The latest example comes in the form of proposed regulations from the Centers for Medicare and Medicaid Services (CMS).  These proposed rules would strike at the heart of the structure that has made Part D a success -- providing beneficiaries with a choice of private plans and access to the drugs they need.   CMS has proposed limiting the number of Part D plans that can be offered in individual regions, would weaken the guarantee that classes of medications are fully available to patients with serious illnesses, and would limit the ability of plans to negotiate with pharmacies to reduce costs.

These changes don't constitute a tinkering around the edges of the program, but rather are drastic alterations that would create a new, far less effective Part D program.   What makes this proposal a real head-scratcher is the lack of a compelling rationale for radically revamping a proven success story.

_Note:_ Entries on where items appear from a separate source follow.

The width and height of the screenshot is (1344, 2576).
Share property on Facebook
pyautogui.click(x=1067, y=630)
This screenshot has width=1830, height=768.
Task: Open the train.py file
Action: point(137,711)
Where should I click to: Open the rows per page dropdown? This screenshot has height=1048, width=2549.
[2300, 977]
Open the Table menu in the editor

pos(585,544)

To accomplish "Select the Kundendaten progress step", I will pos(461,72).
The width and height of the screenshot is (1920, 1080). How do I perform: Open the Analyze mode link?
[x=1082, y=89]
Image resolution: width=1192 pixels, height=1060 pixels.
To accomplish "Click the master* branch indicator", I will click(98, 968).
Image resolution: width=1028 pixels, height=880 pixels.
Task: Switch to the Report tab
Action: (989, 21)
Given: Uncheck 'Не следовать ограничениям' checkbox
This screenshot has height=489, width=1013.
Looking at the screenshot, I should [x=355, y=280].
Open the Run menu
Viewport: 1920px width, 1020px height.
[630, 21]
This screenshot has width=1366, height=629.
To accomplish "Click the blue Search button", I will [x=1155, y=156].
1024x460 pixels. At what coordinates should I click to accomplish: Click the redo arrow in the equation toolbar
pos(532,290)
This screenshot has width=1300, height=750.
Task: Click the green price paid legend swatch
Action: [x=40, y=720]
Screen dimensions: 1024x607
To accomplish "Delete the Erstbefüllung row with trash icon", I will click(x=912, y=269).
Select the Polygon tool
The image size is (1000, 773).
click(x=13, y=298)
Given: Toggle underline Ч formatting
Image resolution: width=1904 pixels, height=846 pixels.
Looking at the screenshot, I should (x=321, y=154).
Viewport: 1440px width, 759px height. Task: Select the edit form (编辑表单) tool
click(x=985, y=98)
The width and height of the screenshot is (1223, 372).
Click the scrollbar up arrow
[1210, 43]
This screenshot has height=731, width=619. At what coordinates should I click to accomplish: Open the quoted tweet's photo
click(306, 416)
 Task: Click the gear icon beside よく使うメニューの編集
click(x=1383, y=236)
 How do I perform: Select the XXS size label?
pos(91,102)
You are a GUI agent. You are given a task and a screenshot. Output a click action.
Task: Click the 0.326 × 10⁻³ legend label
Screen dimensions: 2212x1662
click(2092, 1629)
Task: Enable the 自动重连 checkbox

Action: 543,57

CMS has itself praised the affordability of the Part D program, announcing last year that average monthly premiums in 2014 would stay at the same, stable level for the third consecutive year.  In every state, seniors and Medicare beneficiaries with disabilities can choose from multiple plans to meet their financial and medication needs.  And this competition has also generated savings for taxpayers and improved financial stability for the Medicare program, with Part D costs coming in more than 40 percent below original Congressional Budget Office projections.

This, of course, isn't the first time that a federal agency has proposed controversial regulations.  This effort stands out, though, because it is an inexplicable attempt to reshape a program that enjoys abundant popularity and that is clearly fulfilling its intended mission.  That explains why more than 250 organizations -- representing seniors, patients, multiple healthcare sectors, employers and Americans with disabilities -- have signed a letter to CMS, not suggesting changes to the proposed rules but rather urging that they be withdrawn altogether.

This insistence that proposed regulations be completely withdrawn is somewhat unorthodox.  It's the only approach that makes sense, however, to protect Part D beneficiaries from facing higher costs and fewer choices in both plans and medications.  There are certainly ways to make the Medicare prescription drug program even more effective, but undermining Part D's strengths isn't wise and it isn't acceptable.

Ironically, these proposed changes from CMS come as Medicare Part D celebrates its tenth year of making beneficiaries healthier and more financially secure.  After a decade of success, isn't it time that this program starts getting a little respect?

Grealy is president of the Healthcare Leadership Council, a coalition of chief executives of companies and organizations representing all sectors of American healthcare.